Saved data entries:
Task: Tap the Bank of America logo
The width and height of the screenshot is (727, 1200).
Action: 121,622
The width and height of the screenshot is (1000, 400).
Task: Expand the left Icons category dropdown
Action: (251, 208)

[Exercise goal]
All the records above need to be restated exactly, line by line.

[Answer to this exercise]
Task: Tap the Bank of America logo
The width and height of the screenshot is (727, 1200).
Action: 121,622
The width and height of the screenshot is (1000, 400).
Task: Expand the left Icons category dropdown
Action: (251, 208)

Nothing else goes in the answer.